## 本文抜粋
%%

このままでは5000万人の低所得者が頼みの綱としているフード・スタンプ(食料引換券)の発給が11月にはできなくなる有様。


実は、アメリカの財務省によれば、日本の政府や民間金融機関は1兆1354億ドル(約111兆円)もの米国債を保有しているのです。


万が一、デフォルトとなれば、米国債の投売りとなり、日本国債に買い換える動きがでるため、ドル安円高になるでしょう。


その結果、日本の輸出産業は痛手を被り、景気の腰折れを招くはず。


邦銀も米国債を大量に保有しているため、米国債の価格下落による損失は免れません。


こうした危機的状況が目の前に迫っているのですが、わが国の国会では誰も取り上げようとしないのが不思議です。


中国に次ぐ米国債の大量保有国としてアメリカ政府に対しても発言力を行使すべき時。


今国会では「機密保護法」が審議される予定ですが、現状では日本政府がいくら米国債を保有しているかも機密情報扱いとなっています。


こうした情報管理の行き過ぎがアメリカ国債をめぐる問題への関心の低さにつながっているとすれば由々しい問題です。


情報開示のあり方を考えねばなりません。

%%

## 練習課題
**A)** 本文によると、アメリカの財務省の数字では、日本の政府や民間金融機関はどれだけの米国債を保有していますか。
**B)** 本文の「実は、アメリカの財務省によれ」から「ようとしないのが不思議です。」までの部分について、「邦銀」を「国内の銀行」に置き換えて書き直してください。
解答には本文に書かれている内容だけを用いてください。

## 記録抜粋
%%

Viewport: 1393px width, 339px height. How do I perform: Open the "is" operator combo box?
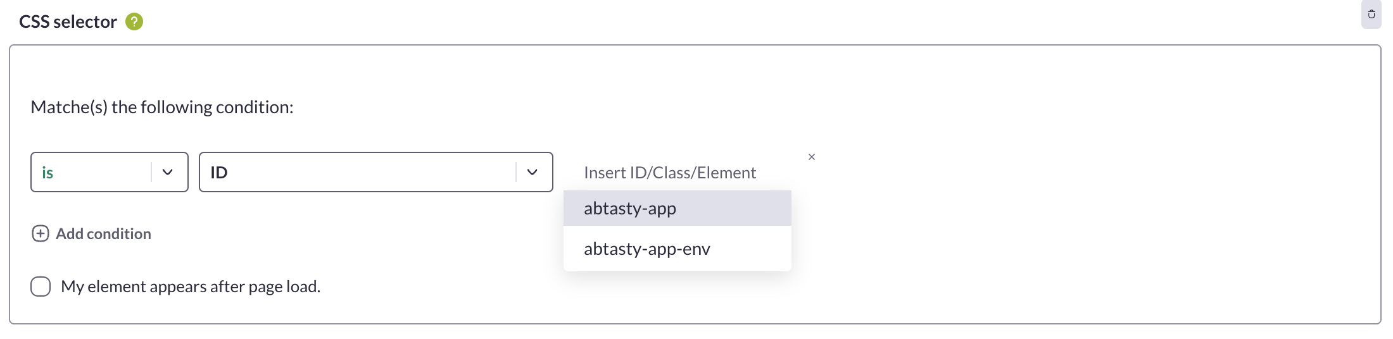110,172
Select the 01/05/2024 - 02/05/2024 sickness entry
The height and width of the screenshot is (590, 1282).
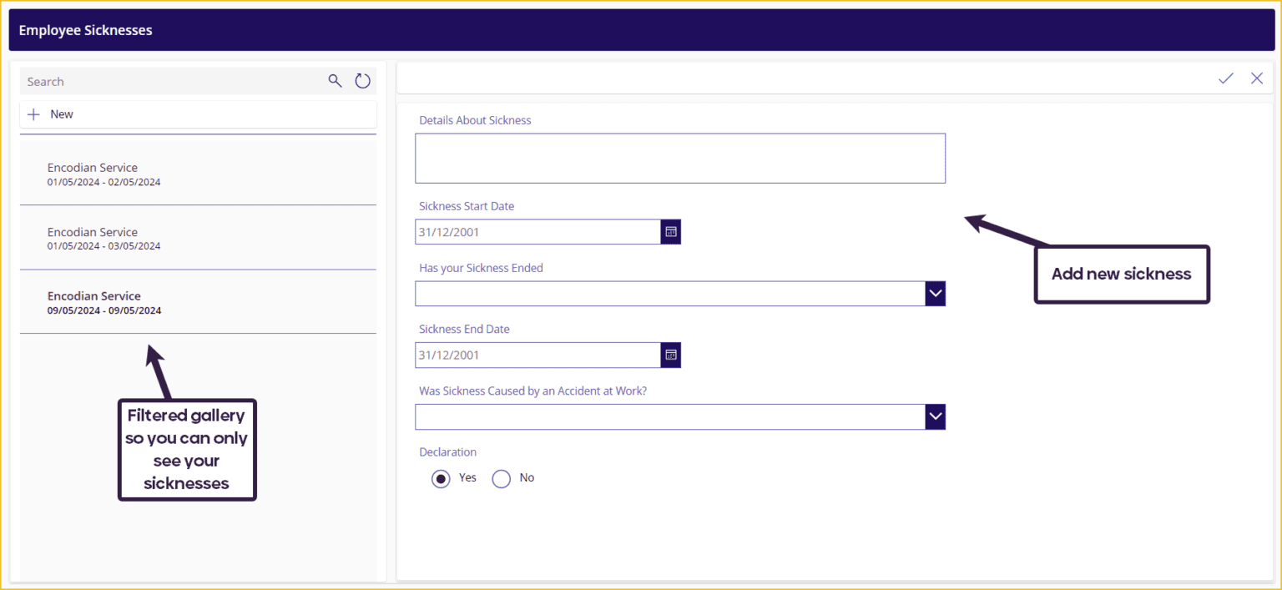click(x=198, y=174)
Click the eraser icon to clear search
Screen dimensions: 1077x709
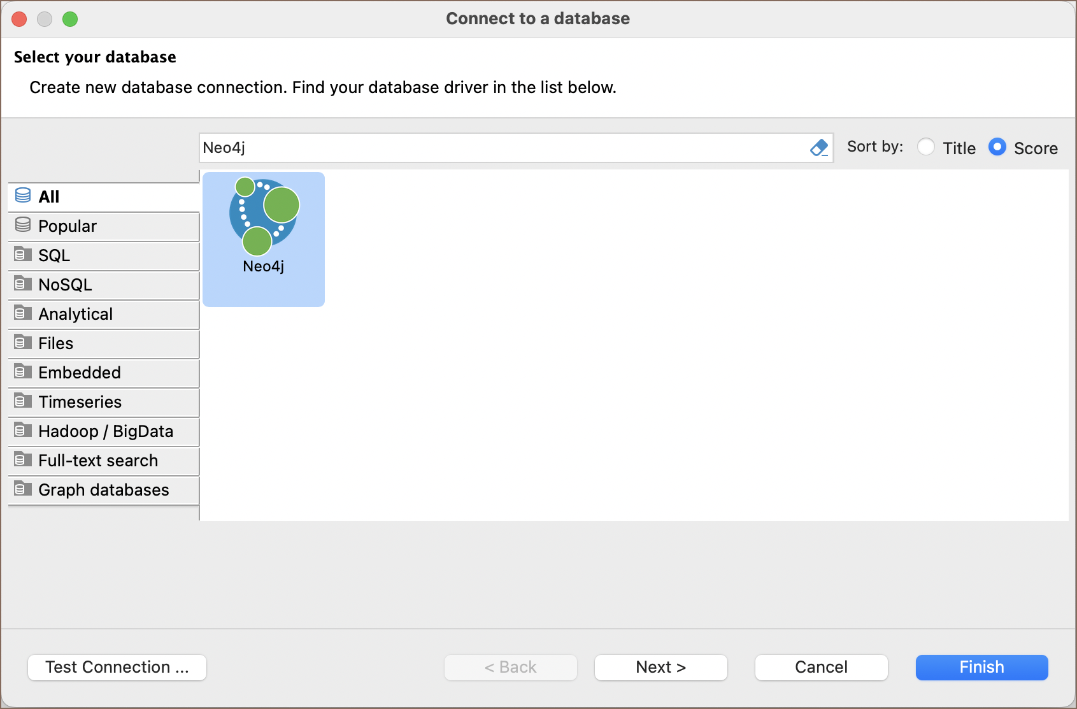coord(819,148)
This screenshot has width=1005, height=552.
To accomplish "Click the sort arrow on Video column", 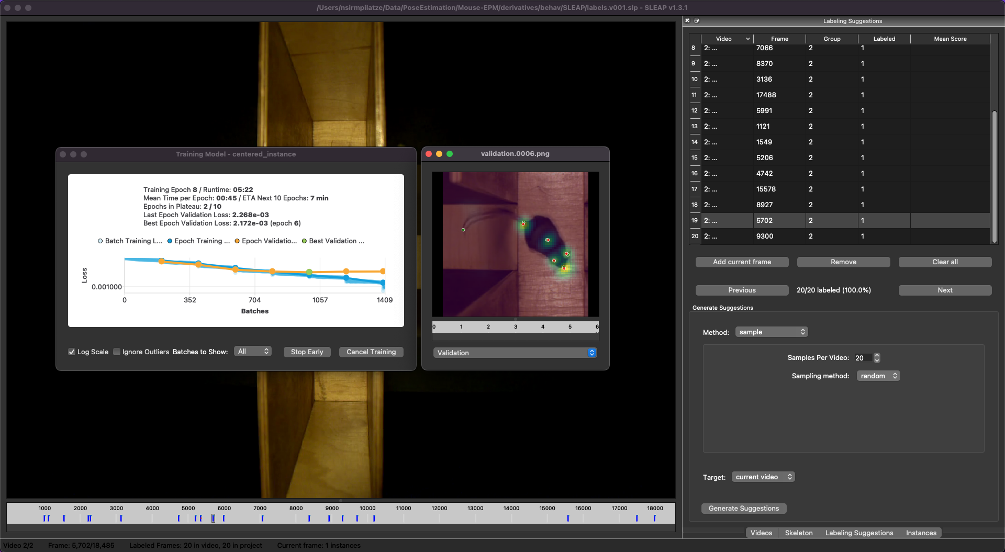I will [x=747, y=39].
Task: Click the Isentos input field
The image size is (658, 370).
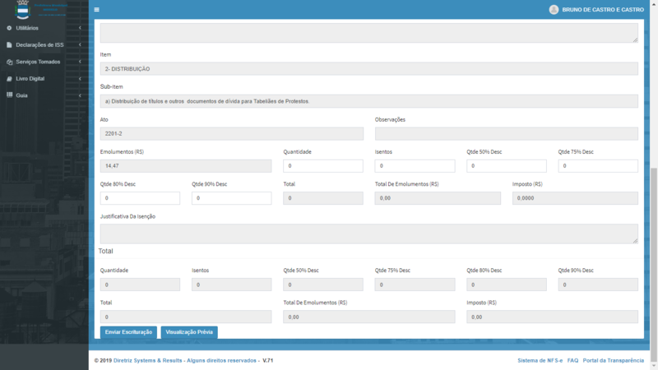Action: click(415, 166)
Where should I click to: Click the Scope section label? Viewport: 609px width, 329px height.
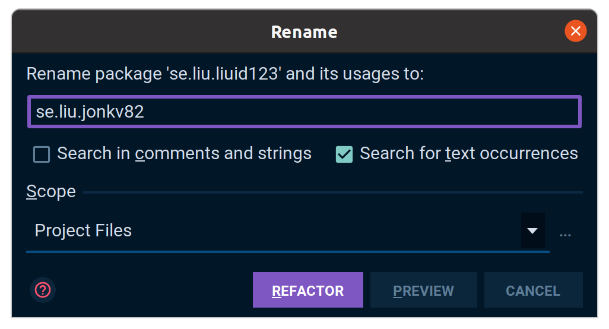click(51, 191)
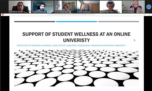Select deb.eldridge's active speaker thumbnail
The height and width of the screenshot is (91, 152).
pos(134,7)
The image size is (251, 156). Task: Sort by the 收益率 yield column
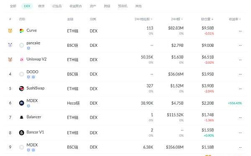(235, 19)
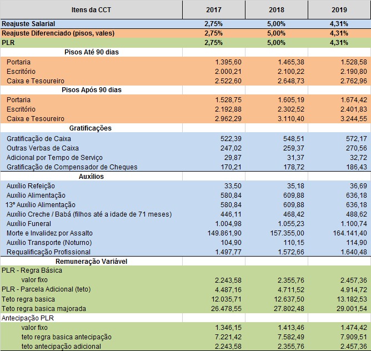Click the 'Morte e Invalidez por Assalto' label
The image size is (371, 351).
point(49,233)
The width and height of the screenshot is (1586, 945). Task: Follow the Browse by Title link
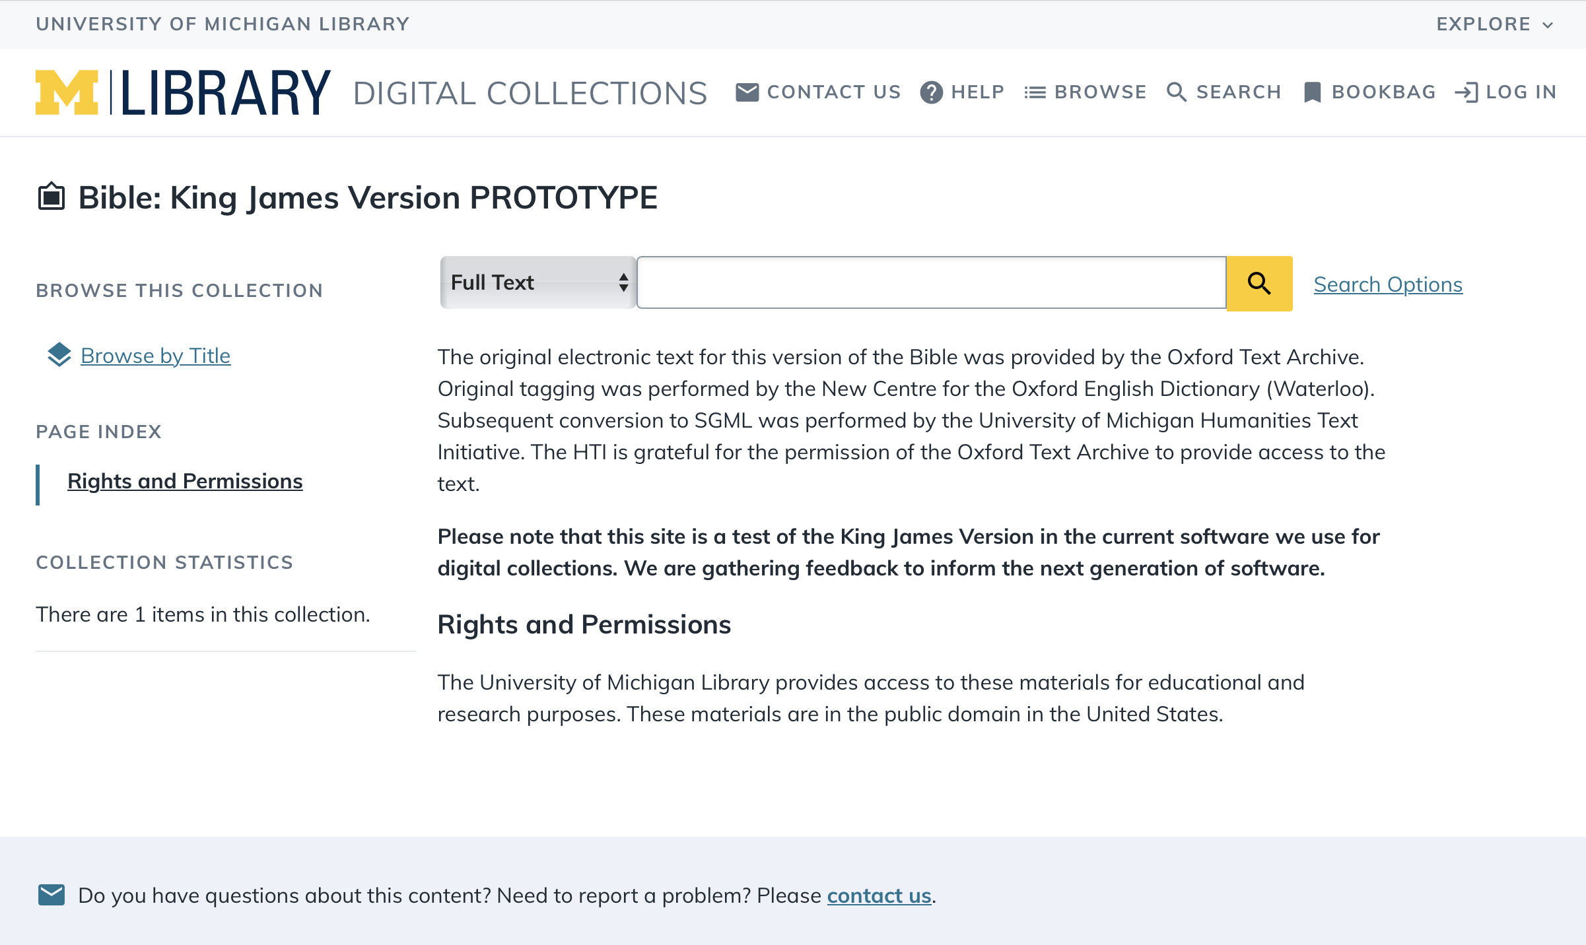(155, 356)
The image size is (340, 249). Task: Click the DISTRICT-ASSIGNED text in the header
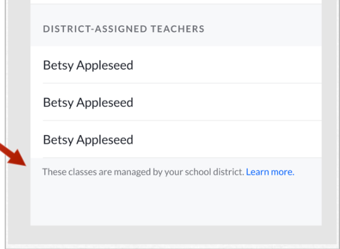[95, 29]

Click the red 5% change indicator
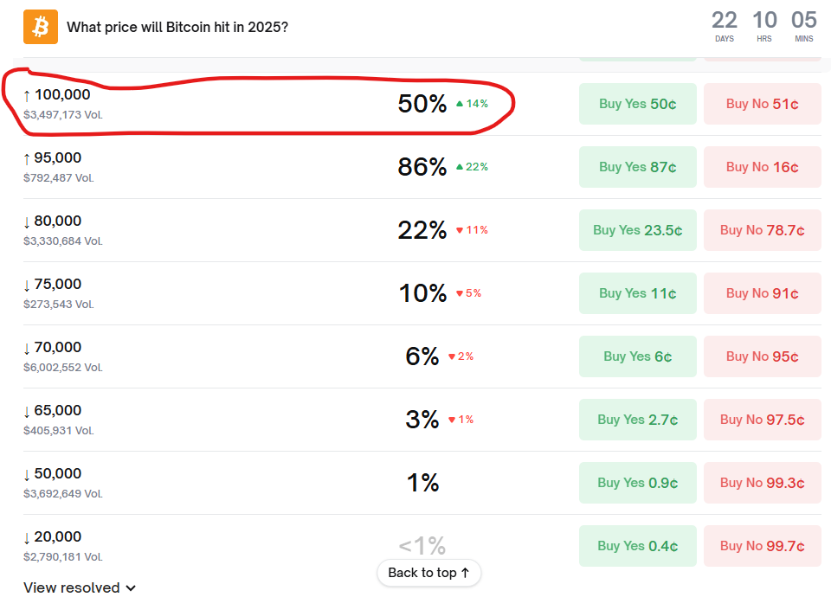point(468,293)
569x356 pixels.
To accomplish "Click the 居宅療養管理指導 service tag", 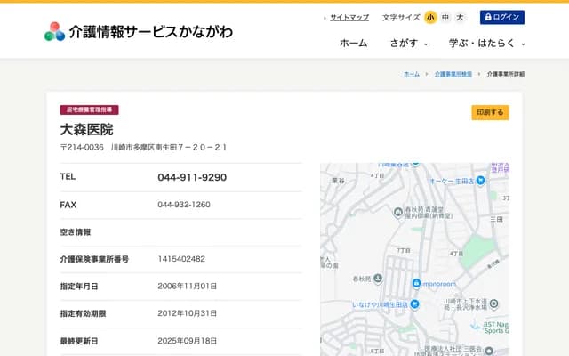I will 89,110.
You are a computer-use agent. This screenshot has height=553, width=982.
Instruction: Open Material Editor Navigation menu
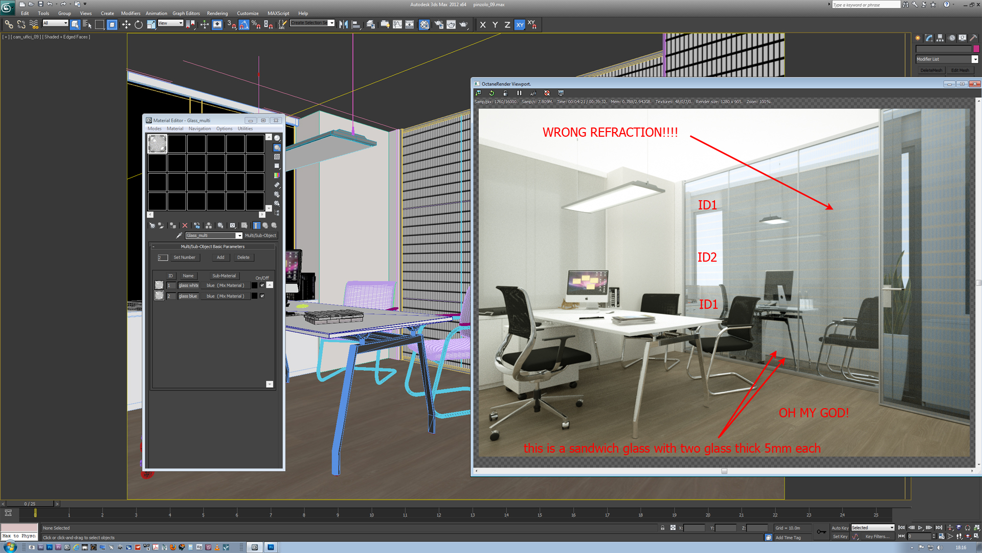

%%

## 課題の解答
**A)** 1兆1354億ドル(約111兆円)の米国債を保有しています。

**B)**
実は、アメリカの財務省によれば、日本の政府や民間金融機関は1兆1354億ドル(約111兆円)もの米国債を保有しているのです。


万が一、デフォルトとなれば、米国債の投売りとなり、日本国債に買い換える動きがでるため、ドル安円高になるでしょう。


その結果、日本の輸出産業は痛手を被り、景気の腰折れを招くはず。


国内の銀行も米国債を大量に保有しているため、米国債の価格下落による損失は免れません。


こうした危機的状況が目の前に迫っているのですが、わが国の国会では誰も取り上げようとしないのが不思議です。